As a history wonk, I am compelled to proffer Washington’s eggnog recipe - a Colonial Christmas concoction that is certain to please.
One Dozen Eggs
One Quart Cream
One Quart Milk
Three Quarters Cup Sugar,
One Pint Brandy
One Half Pint Rye Whiskey
One Half Pint Jamaican Rum
One Quarter Pint Sherry
Mix liquor separately. Separate yolks and whites of eggs, add sugar to beaten yolks, mix well. Add milk and cream, slowly beating. Beat whites of eggs until stiff and fold slowly into mixture. Chill and store for at least 5 days. Taste frequently.
A few tips.
Spice it up. I prefer to add a touch of spice. Freshly grated nutmeg is my preferred addition (if you have ground nutmeg, dispose it immediately, and never speak of it again). Cinnamon can be a worthwhile substitute, either sprinkled on top or as a cinnamon stick garnish.

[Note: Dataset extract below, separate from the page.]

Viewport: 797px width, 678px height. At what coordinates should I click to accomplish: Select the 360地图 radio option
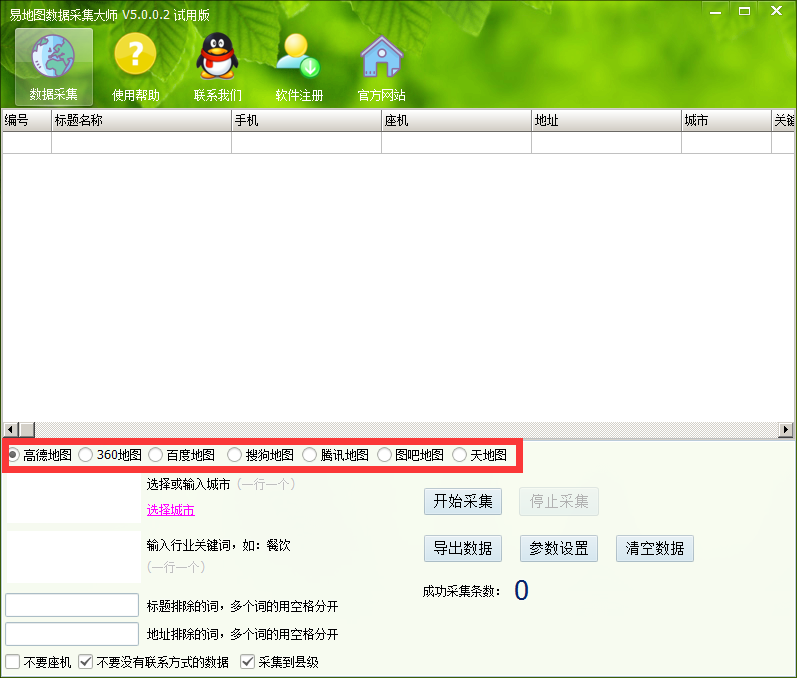click(x=85, y=455)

Alcohol. Don’t have the full spectrum of liquors used at Mount Vernon? That’s okay; replace the above with 2 pints of whiskey. Rye or Bourbon work best.
Aging. After eggnog spends six months to a year in the fridge, a curious chemical collusion takes place between egg proteins, alcohol and milk sugars. The resulting elixir is authentically eggnog. Yes, there is a lot of booze, but the longer eggnog ages, the more mellow it becomes.
Safety. In liquids, alcohol concentrations as low as 8 percent are often sufficient to kill most bacteria. Buy hey, this is eggnog, so your brew should contain at least 20% alcohol anyway. Stored at cool temperatures and with a little patience, any meandering microbes should be neutralized. Apparently, there are two reasons — the first, of course, being extended time with family — to make a strong nog.
If you must, you can procure pasteurized shell eggs from the supermarket. Pasteurized eggs have been heated to a temperature sufficient to kill any pathogens.
Far from the birthplace of either eggnog or malasadas, Hawaii's diversity of flavors and cultures has brought together the perfect holiday pairing. Enjoy this season with regularity.